Instructions:
**A.** From the aquarium thickness calculator thread, list every measurement given for Tank A.
**B.** According to the aquarium thickness calculator thread, what glass thickness does akshatraj plan to use for the reef tank?
**C.** Continue the aquarium thickness calculator thread from where it stops.

Provided passage:
╔══
# Rivermuds Glass and Acrylic Thickness Calculator - Guide not Gospel



## Triv

I'm a bit surprised that nobody had feedback or questions. This is Rivermud, I just changed my name and they cancelled Rivermud.. so, Rivermud now shows as banned. I'm happy to answer all questions and discuss concerns you may have.


----------



## [email protected]

*tempered question*

I have searched in vain for hours for a calculator to handle tempered glass. (in my case starfire tempered). I have to use tempered for my tank as it is going in a public space. Any help on this one would be greatly appreciated, I don't want to use acyrlic. 
Tank A will be 12' long, 36" tall, and a min of 28" across the bottom. 
Tank B will be 8' long, preferrably 42+" tall, and 36" across the bottom. 
Thank you for any insight. 
Both tanks will be built of a full steel surround, backs and bottom and sides will be 1/2" bulletproof fibreglass panals coated with fish safe epoxy paint product.


----------



## Guest

thanks, the other calculators didn't have as much detail as yours


----------



## akshatraj

Starting my new 5'x5'x2.5' (LXBXH) reef tank with inbuilt sump in the main tank at the back side of main tank by giving partition after 4' width , giving sump dimension width of 1 feet, but the problem is that in the local market glass dimension of 5'x5' for base of aquarium is not available instead 5'x4' is available, so i am thinking of giving a joint of 5' x1' and 5'x4' to make it 5'x5' and doing partition after 5' x4' as main tank and 5'x1' as sump...
Can any one provide me if i am going right or their is any other way to sort out this problem, also i am doing this with 12 mm glass with braces ..


----------



## KCBigshot

Rivermud said:


> Hi everyone, I decided to share some of my work here. I've written a calculator for both glass and acrylic DIY projects.
╚══
Stored records:
╔══
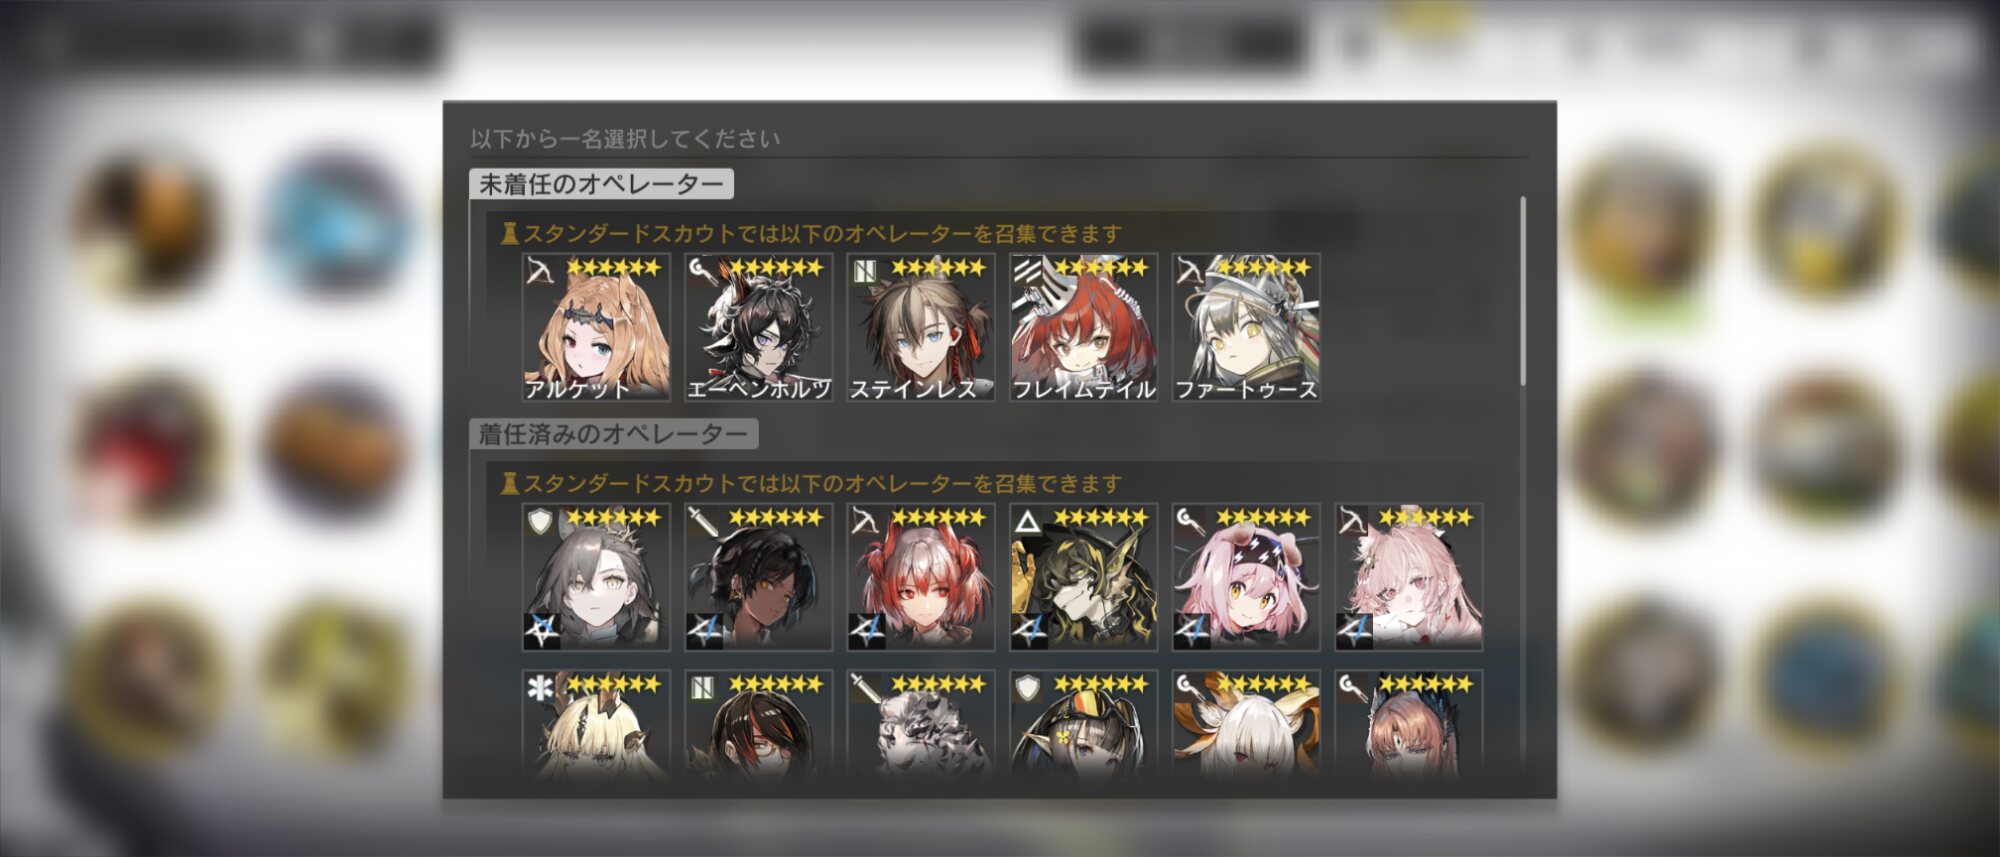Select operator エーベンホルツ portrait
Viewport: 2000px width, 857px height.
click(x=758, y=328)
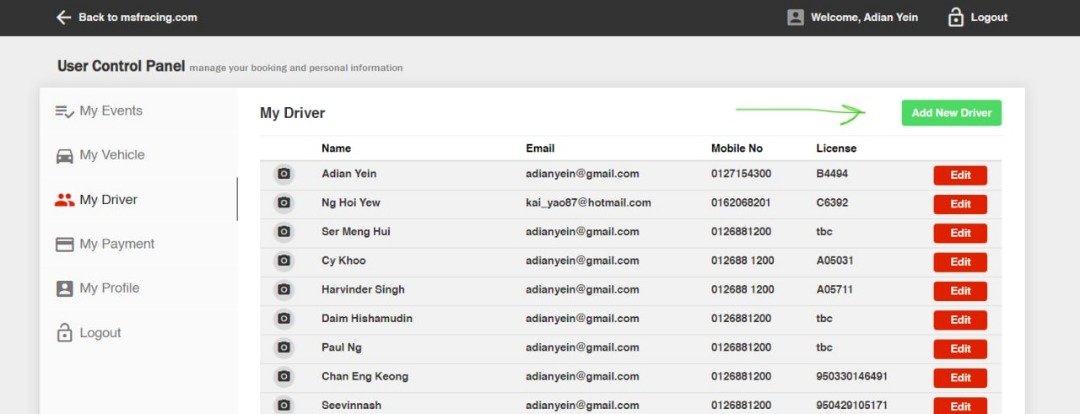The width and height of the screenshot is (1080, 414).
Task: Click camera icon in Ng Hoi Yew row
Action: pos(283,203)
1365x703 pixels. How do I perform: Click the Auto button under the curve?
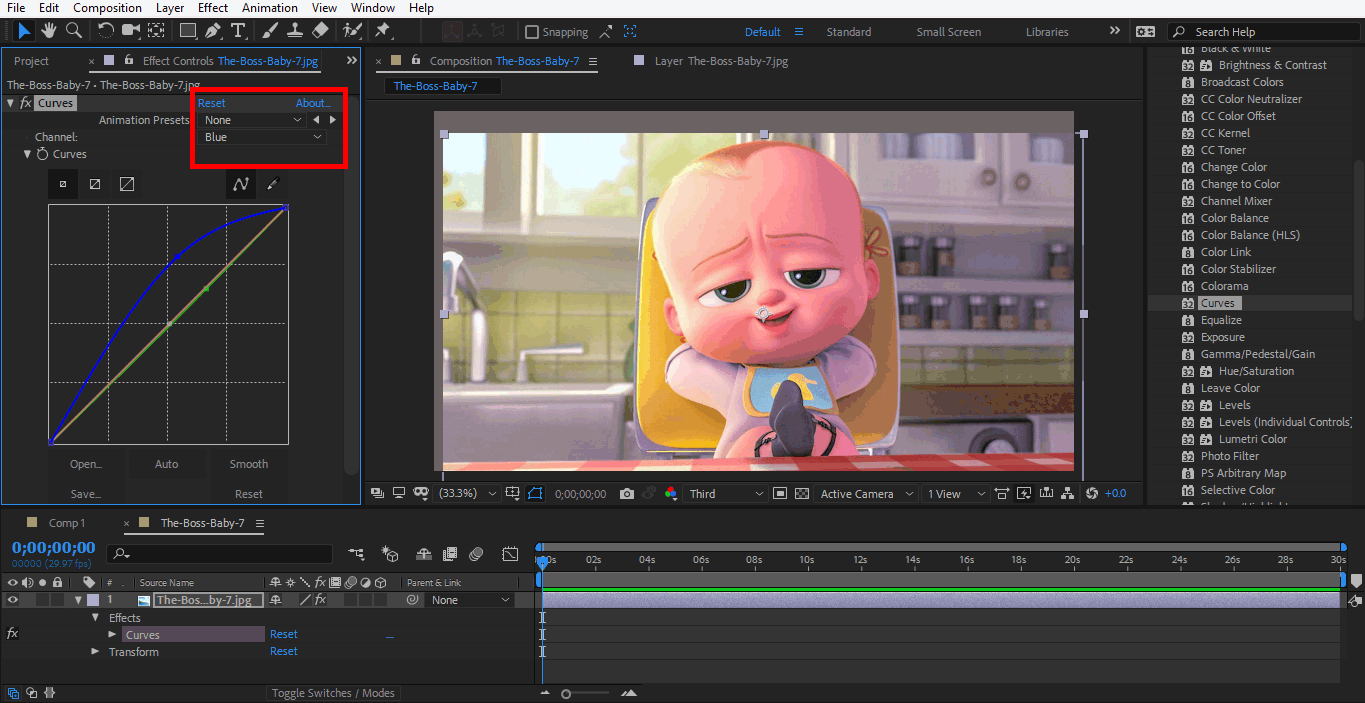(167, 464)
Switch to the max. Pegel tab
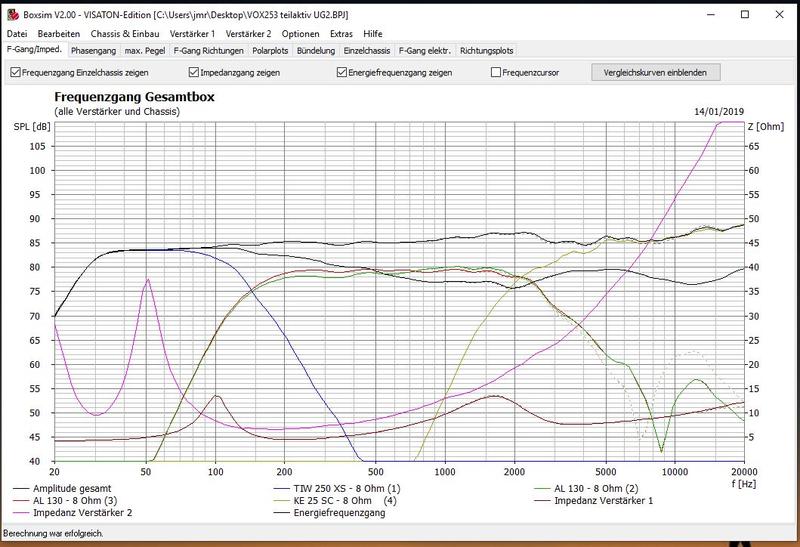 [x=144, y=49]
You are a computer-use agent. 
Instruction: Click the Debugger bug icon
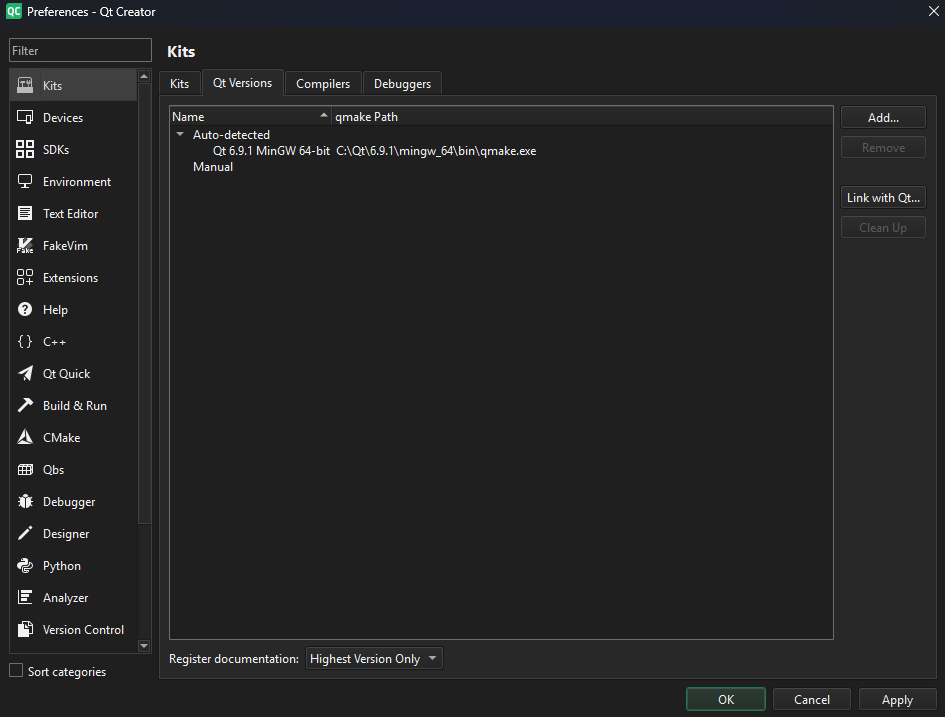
╚══
Exercise results:
**A.**
- 12' long
- 36" tall
- a minimum of 28" across the bottom

**B.** 12 mm glass, with braces.

**C.**
> 
> Rivermud's Glass and Acrylic Thickness Calculator - Guide not Gospel
> 
> The glass portion of the calc defaults to a 3.8 safety factor. This is a solid choice for a safety rating on a rimless tank. If you are using bracing such as a cross brace found on most mass produced aquariums you can reduce the safety factor by a large amount. As a guide I normally use 2.4 as a SF for braced tanks. This is only meant as a guide however so please choose a safety rating that you yourself are comfortable with.
> 
> View attachment 17302
> 
> 
> The areas in yellow are editable. As I stated before, it defaults to 3.8 as a safety factor, you can choose to change this. The calculator also has a reverse calculator built in to it. The pasted example shows 1/2" (.5000) glass, it will have a safety factor of 2.2 if used with the dimensions provided above without bracing. Useful for those who are trying to work within budgets. his is also provided for bottom thickness as well.
> 
> Next, the calculator will calculate the weight of your glass. This normally isn't a major issue, but for those who are building large tanks or or are working by themselves this helps to provide them with information that can be invaluable when telling your doctor how you threw your back out.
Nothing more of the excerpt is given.